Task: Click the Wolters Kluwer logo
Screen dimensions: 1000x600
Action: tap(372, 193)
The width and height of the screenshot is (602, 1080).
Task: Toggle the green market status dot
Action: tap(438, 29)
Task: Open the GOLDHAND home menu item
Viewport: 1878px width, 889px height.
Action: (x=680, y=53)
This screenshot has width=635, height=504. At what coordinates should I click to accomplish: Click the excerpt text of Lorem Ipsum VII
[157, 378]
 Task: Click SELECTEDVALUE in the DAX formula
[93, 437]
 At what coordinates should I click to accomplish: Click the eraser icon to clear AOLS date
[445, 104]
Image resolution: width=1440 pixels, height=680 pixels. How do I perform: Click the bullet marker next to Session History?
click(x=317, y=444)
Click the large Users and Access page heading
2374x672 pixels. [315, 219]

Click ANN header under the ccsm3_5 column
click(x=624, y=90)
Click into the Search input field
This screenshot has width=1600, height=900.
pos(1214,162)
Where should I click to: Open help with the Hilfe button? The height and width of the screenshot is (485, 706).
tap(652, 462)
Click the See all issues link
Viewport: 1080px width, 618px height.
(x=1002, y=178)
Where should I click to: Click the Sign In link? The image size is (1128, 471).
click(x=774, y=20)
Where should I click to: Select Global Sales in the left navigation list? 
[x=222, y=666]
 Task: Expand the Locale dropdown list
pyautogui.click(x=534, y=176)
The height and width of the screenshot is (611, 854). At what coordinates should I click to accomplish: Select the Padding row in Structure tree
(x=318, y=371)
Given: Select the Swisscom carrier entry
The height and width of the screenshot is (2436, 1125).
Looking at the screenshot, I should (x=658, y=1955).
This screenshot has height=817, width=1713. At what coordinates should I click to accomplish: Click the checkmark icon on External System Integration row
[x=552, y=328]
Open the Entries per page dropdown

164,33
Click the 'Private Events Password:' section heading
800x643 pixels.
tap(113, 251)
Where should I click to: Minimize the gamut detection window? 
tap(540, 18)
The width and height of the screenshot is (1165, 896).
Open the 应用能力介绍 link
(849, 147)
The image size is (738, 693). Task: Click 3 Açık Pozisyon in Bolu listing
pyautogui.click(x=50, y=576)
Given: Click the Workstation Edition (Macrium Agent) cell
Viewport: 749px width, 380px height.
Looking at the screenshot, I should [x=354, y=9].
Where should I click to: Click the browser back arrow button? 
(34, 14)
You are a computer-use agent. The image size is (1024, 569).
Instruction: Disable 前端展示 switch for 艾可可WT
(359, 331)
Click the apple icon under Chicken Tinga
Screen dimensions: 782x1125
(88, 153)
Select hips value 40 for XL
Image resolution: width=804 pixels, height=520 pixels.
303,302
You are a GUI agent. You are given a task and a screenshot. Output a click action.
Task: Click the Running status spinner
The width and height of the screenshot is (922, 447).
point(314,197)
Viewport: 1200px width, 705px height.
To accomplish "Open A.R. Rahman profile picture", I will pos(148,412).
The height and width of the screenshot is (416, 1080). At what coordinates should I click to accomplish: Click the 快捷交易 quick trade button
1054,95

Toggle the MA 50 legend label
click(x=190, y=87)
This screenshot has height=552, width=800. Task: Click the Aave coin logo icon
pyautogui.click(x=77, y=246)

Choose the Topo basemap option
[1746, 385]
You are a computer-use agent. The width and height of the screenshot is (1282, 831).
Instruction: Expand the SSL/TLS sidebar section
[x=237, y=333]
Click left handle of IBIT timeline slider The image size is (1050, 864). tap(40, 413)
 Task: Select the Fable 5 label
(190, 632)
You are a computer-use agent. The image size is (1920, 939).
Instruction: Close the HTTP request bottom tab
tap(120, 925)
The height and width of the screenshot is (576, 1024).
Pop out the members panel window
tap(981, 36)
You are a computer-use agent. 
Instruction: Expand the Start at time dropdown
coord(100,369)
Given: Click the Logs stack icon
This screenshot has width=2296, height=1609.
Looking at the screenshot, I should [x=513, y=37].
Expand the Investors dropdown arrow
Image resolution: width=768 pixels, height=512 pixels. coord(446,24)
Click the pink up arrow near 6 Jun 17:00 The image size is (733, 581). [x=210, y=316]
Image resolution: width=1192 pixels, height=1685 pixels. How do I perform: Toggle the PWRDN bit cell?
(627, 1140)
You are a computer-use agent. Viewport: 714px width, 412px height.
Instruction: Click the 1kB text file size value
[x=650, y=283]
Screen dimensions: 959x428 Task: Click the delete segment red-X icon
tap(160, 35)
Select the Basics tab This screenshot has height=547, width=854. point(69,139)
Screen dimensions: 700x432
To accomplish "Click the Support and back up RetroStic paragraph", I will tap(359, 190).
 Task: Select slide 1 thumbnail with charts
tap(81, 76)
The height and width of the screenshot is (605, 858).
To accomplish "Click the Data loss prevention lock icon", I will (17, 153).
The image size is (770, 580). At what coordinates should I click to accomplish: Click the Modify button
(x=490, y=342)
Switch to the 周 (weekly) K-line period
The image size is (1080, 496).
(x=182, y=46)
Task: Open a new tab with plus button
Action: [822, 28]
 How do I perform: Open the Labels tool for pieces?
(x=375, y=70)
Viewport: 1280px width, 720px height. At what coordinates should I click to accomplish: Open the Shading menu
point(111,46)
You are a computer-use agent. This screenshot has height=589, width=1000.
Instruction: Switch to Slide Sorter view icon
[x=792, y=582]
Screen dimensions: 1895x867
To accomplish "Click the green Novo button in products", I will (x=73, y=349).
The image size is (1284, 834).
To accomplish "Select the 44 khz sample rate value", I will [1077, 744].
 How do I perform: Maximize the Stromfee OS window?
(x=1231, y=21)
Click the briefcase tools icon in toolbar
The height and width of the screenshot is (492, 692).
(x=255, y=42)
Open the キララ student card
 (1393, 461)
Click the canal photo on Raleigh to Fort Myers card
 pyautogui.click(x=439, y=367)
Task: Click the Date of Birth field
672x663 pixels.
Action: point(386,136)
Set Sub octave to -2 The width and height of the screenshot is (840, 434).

***

What the exercise asks — Retype the listing exactly.

Reply to the exercise —
Task: Click the Wolters Kluwer logo
Screen dimensions: 1000x600
Action: tap(372, 193)
The width and height of the screenshot is (602, 1080).
Task: Toggle the green market status dot
Action: tap(438, 29)
Task: Open the GOLDHAND home menu item
Viewport: 1878px width, 889px height.
Action: (x=680, y=53)
This screenshot has width=635, height=504. At what coordinates should I click to accomplish: Click the excerpt text of Lorem Ipsum VII
[157, 378]
 Task: Click SELECTEDVALUE in the DAX formula
[93, 437]
 At what coordinates should I click to accomplish: Click the eraser icon to clear AOLS date
[445, 104]
Image resolution: width=1440 pixels, height=680 pixels. How do I perform: Click the bullet marker next to Session History?
click(x=317, y=444)
Click the large Users and Access page heading
2374x672 pixels. [315, 219]

Click ANN header under the ccsm3_5 column
click(x=624, y=90)
Click into the Search input field
This screenshot has width=1600, height=900.
pos(1214,162)
Where should I click to: Open help with the Hilfe button? The height and width of the screenshot is (485, 706).
tap(652, 462)
Click the See all issues link
Viewport: 1080px width, 618px height.
(x=1002, y=178)
Where should I click to: Click the Sign In link? The image size is (1128, 471).
click(x=774, y=20)
Where should I click to: Select Global Sales in the left navigation list? 
[x=222, y=666]
 Task: Expand the Locale dropdown list
pyautogui.click(x=534, y=176)
The height and width of the screenshot is (611, 854). At what coordinates should I click to accomplish: Select the Padding row in Structure tree
(x=318, y=371)
Given: Select the Swisscom carrier entry
The height and width of the screenshot is (2436, 1125).
Looking at the screenshot, I should (x=658, y=1955).
This screenshot has height=817, width=1713. At what coordinates should I click to accomplish: Click the checkmark icon on External System Integration row
[x=552, y=328]
Open the Entries per page dropdown

164,33
Click the 'Private Events Password:' section heading
800x643 pixels.
tap(113, 251)
Where should I click to: Minimize the gamut detection window? 
tap(540, 18)
The width and height of the screenshot is (1165, 896).
Open the 应用能力介绍 link
(849, 147)
The image size is (738, 693). Task: Click 3 Açık Pozisyon in Bolu listing
pyautogui.click(x=50, y=576)
Given: Click the Workstation Edition (Macrium Agent) cell
Viewport: 749px width, 380px height.
Looking at the screenshot, I should [x=354, y=9].
Where should I click to: Click the browser back arrow button? 
(34, 14)
You are a computer-use agent. The image size is (1024, 569).
Instruction: Disable 前端展示 switch for 艾可可WT
(359, 331)
Click the apple icon under Chicken Tinga
Screen dimensions: 782x1125
(88, 153)
Select hips value 40 for XL
Image resolution: width=804 pixels, height=520 pixels.
303,302
You are a GUI agent. You are given a task and a screenshot. Output a click action.
Task: Click the Running status spinner
The width and height of the screenshot is (922, 447).
point(314,197)
Viewport: 1200px width, 705px height.
To accomplish "Open A.R. Rahman profile picture", I will pos(148,412).
The height and width of the screenshot is (416, 1080). At what coordinates should I click to accomplish: Click the 快捷交易 quick trade button
1054,95

Toggle the MA 50 legend label
click(x=190, y=87)
This screenshot has height=552, width=800. Task: Click the Aave coin logo icon
pyautogui.click(x=77, y=246)

Choose the Topo basemap option
[1746, 385]
You are a computer-use agent. The width and height of the screenshot is (1282, 831).
Instruction: Expand the SSL/TLS sidebar section
[x=237, y=333]
Click left handle of IBIT timeline slider The image size is (1050, 864). tap(40, 413)
 Task: Select the Fable 5 label
(190, 632)
You are a computer-use agent. The image size is (1920, 939).
Instruction: Close the HTTP request bottom tab
tap(120, 925)
The height and width of the screenshot is (576, 1024).
Pop out the members panel window
tap(981, 36)
You are a computer-use agent. 
Instruction: Expand the Start at time dropdown
coord(100,369)
Given: Click the Logs stack icon
This screenshot has width=2296, height=1609.
Looking at the screenshot, I should [x=513, y=37].
Expand the Investors dropdown arrow
Image resolution: width=768 pixels, height=512 pixels. coord(446,24)
Click the pink up arrow near 6 Jun 17:00 The image size is (733, 581). [x=210, y=316]
Image resolution: width=1192 pixels, height=1685 pixels. How do I perform: Toggle the PWRDN bit cell?
(627, 1140)
You are a computer-use agent. Viewport: 714px width, 412px height.
Instruction: Click the 1kB text file size value
[x=650, y=283]
Screen dimensions: 959x428 Task: Click the delete segment red-X icon
tap(160, 35)
Select the Basics tab This screenshot has height=547, width=854. point(69,139)
Screen dimensions: 700x432
To accomplish "Click the Support and back up RetroStic paragraph", I will tap(359, 190).
 Task: Select slide 1 thumbnail with charts
tap(81, 76)
The height and width of the screenshot is (605, 858).
To accomplish "Click the Data loss prevention lock icon", I will (17, 153).
The image size is (770, 580). At what coordinates should I click to accomplish: Click the Modify button
(x=490, y=342)
Switch to the 周 (weekly) K-line period
The image size is (1080, 496).
(x=182, y=46)
Task: Open a new tab with plus button
Action: [822, 28]
 How do I perform: Open the Labels tool for pieces?
(x=375, y=70)
Viewport: 1280px width, 720px height. At what coordinates should I click to accomplish: Open the Shading menu
point(111,46)
You are a computer-use agent. This screenshot has height=589, width=1000.
Instruction: Switch to Slide Sorter view icon
[x=792, y=582]
Screen dimensions: 1895x867
To accomplish "Click the green Novo button in products", I will (x=73, y=349).
The image size is (1284, 834).
To accomplish "Select the 44 khz sample rate value", I will [1077, 744].
 How do I perform: Maximize the Stromfee OS window?
(x=1231, y=21)
Click the briefcase tools icon in toolbar
The height and width of the screenshot is (492, 692).
(x=255, y=42)
Open the キララ student card
 (1393, 461)
Click the canal photo on Raleigh to Fort Myers card
 pyautogui.click(x=439, y=367)
Task: Click the Date of Birth field
672x663 pixels.
Action: point(386,136)
Set Sub octave to -2 The width and height of the screenshot is (840, 434).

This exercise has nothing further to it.